Ambiguous Loss

As I listen to Esther Perel speak, she mentions how this year could be categorized as ambiguous loss. It punches me right in the gut. This is the first time I hear anyone put it in these terms and I finally feel like what so many of us are feeling is defined.

Ambiguous loss is a loss that occurs without closure or clear understanding. This kind of loss leaves a person searching for answers, and thus complicates and delays the process of grieving, and often results in unresolved grief.” - Wikipedia

This has been the last year for so many, including myself.

From a website called ambiguousloss.com:

“How does it differ from ordinary loss?

Ambiguous loss differs from ordinary loss in that there is no verification of death or no certainty that the person will come back or return to the way they used to be.”

While this type of loss often refers to the physical loss of someone, it has two meanings:

  1. physical absence with psychological presence

  2. psychological absence with physical presence

Here’s the kicker, feel both of these from this past year.

2020 woke a lot of people up. Admittedly, it shouldn’t have taken a global pandemic and being glued to our news sources to do so, but it did.

The hard part, and where this loss comes into play on a personal level, is that this isn’t a shared loss with many people I know. I’ve seen so many go about their lives like none of this loss has happened. I’ve seen a lack of empathy and understanding.

I’ve had friends and family never stop living their lives like normal because they didn’t want to be inconvenienced or simply didn’t believe any of it was true. It has been completely polarizing to realize that I don’t live in a shared reality with those I held closest to me.

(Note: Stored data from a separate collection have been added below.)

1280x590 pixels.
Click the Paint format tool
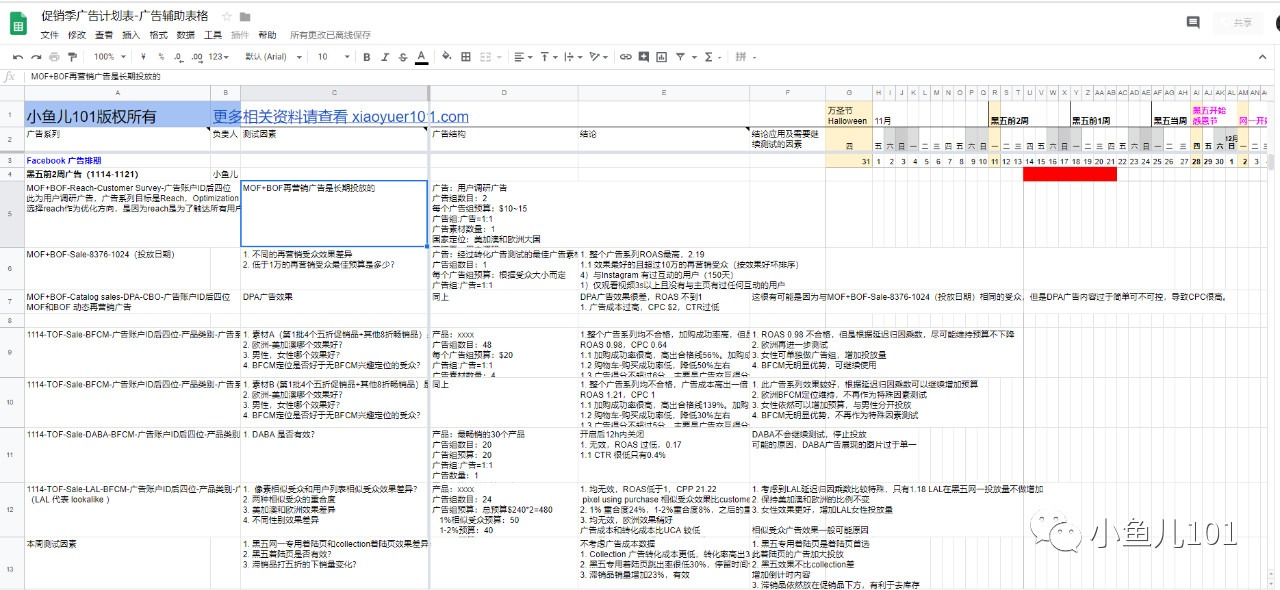point(71,56)
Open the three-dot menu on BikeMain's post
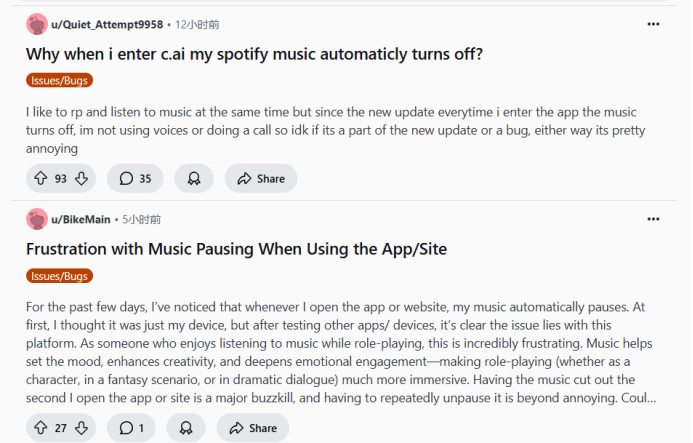Image resolution: width=693 pixels, height=443 pixels. click(x=653, y=219)
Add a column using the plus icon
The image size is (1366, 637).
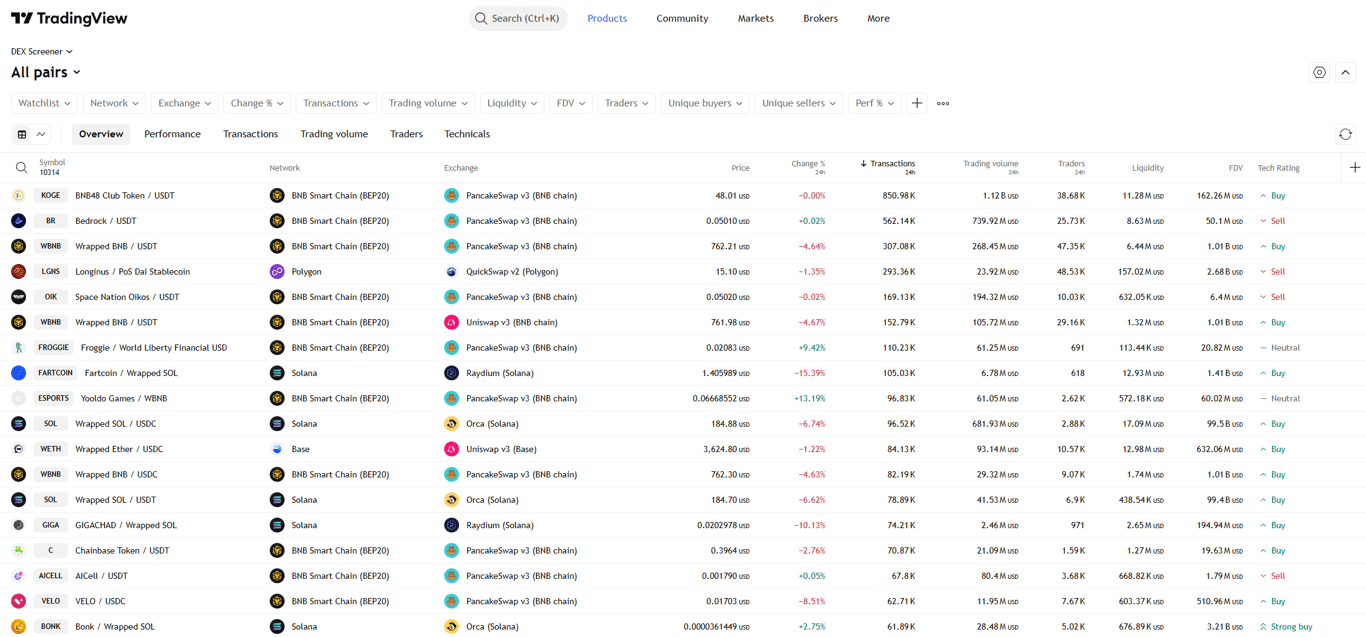(x=1356, y=167)
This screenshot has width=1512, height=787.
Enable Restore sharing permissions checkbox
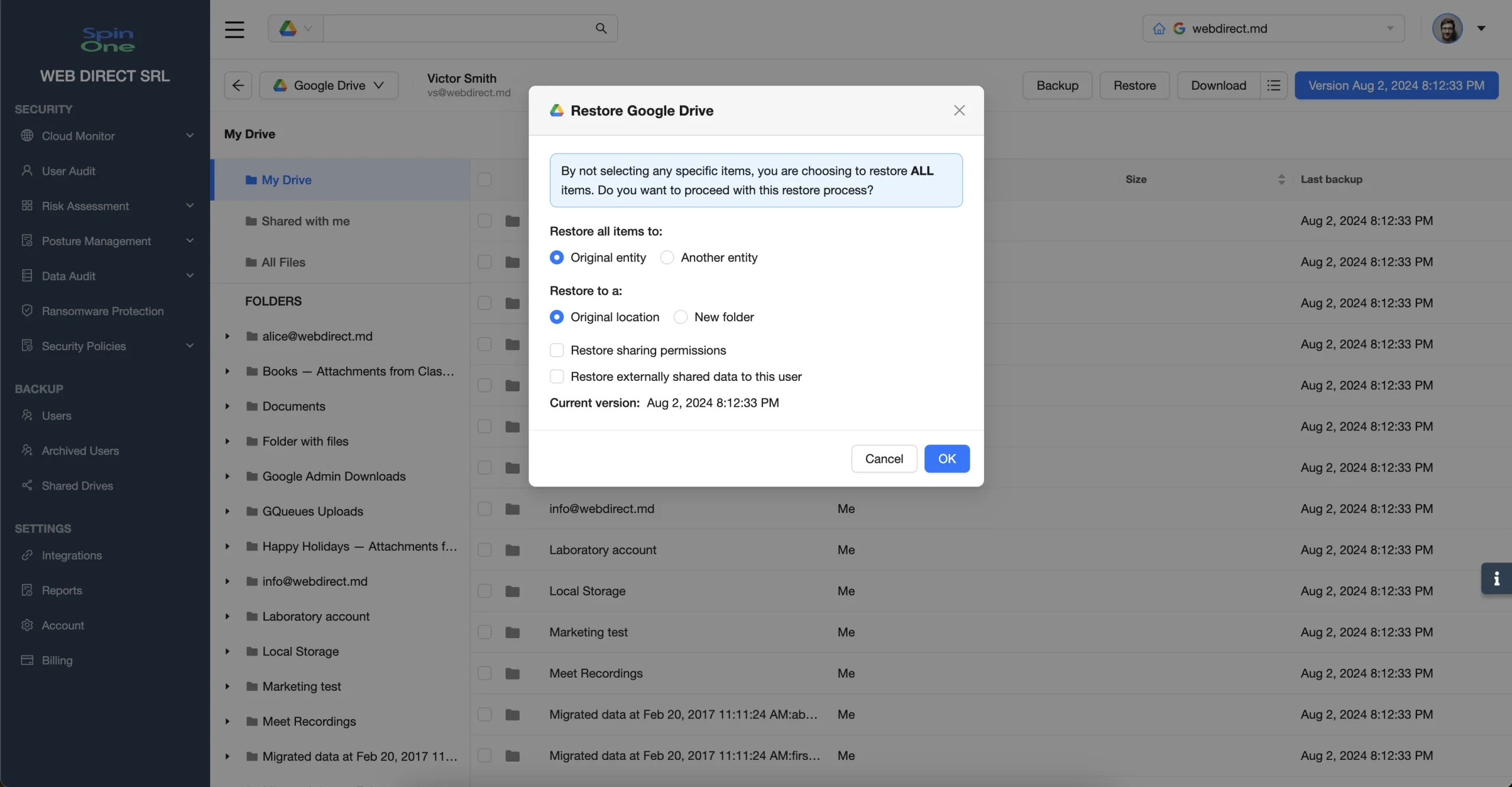pyautogui.click(x=556, y=350)
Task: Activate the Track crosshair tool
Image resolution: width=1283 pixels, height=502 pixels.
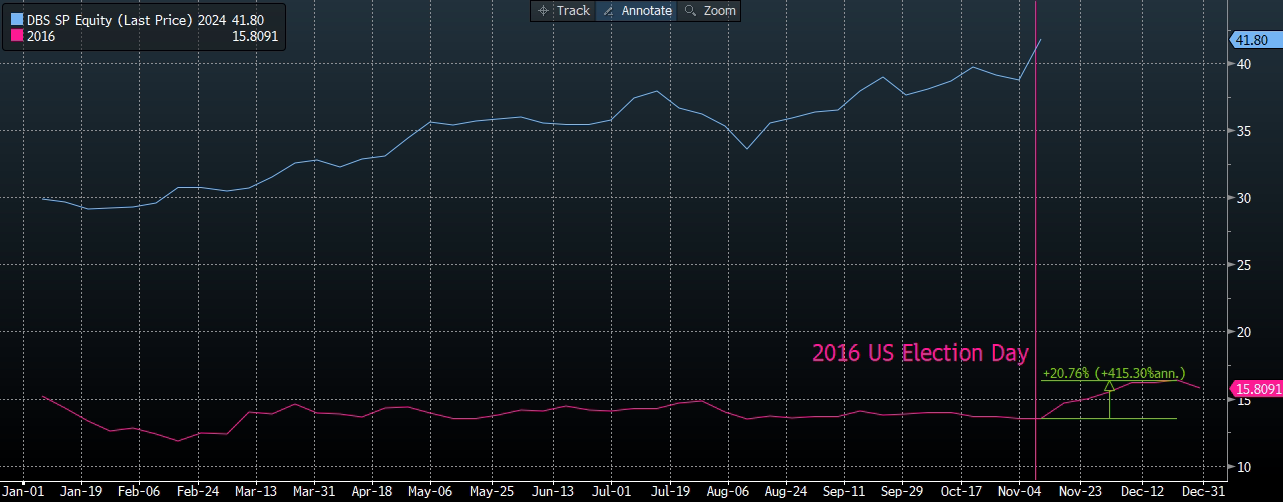Action: point(564,11)
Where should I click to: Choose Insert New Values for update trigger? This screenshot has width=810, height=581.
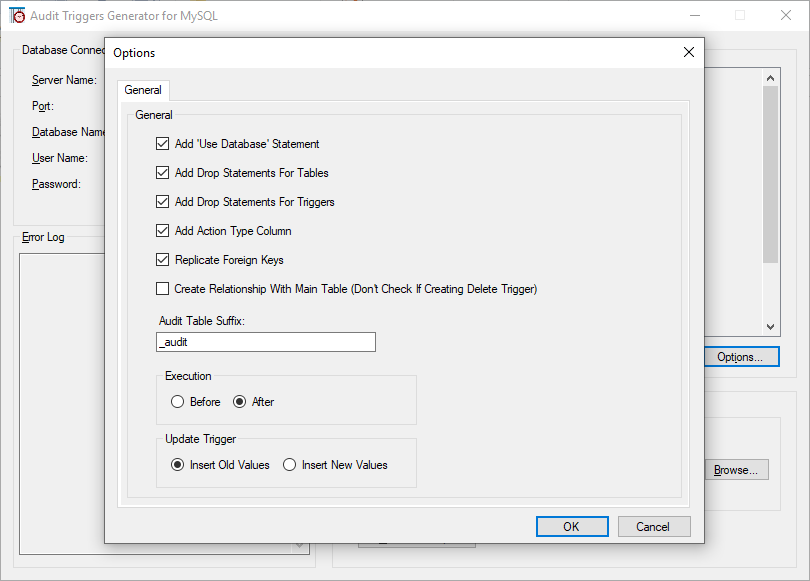click(289, 463)
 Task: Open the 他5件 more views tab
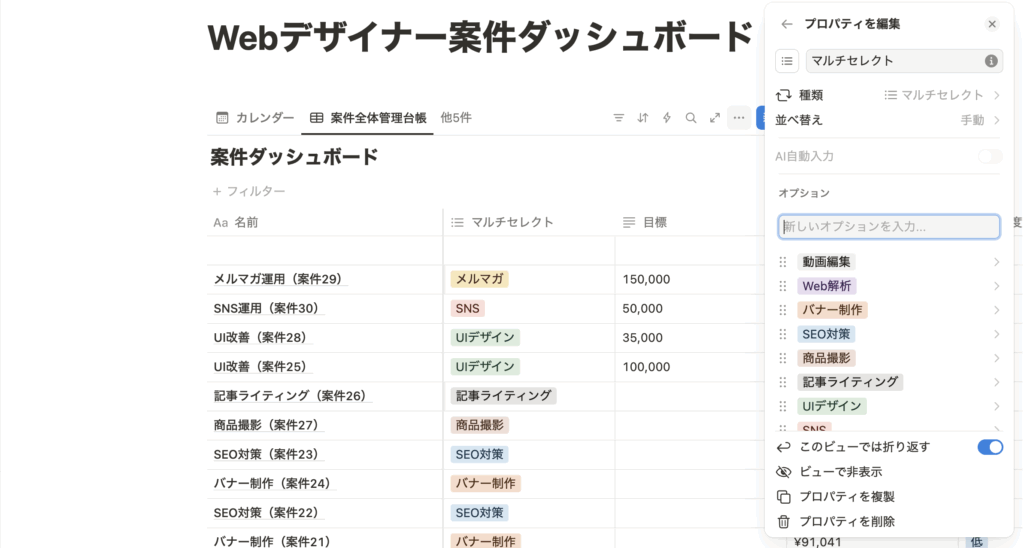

Right now I’m living in physical absence with psychological presence. But, I do wonder if after we enter the world again, I’ll be living in psychological absence with physical presence.

My fear is that I won’t know how to “go back” to the relationships I had before. Knowing that life was worth risking for some or that we don’t see the world the same way.

The reason the ambiguous loss hits me so hard is because there is so much still unknown and happening that I don’t yet know how to grieve it.

I wonder what life will be like as we return to “normal”.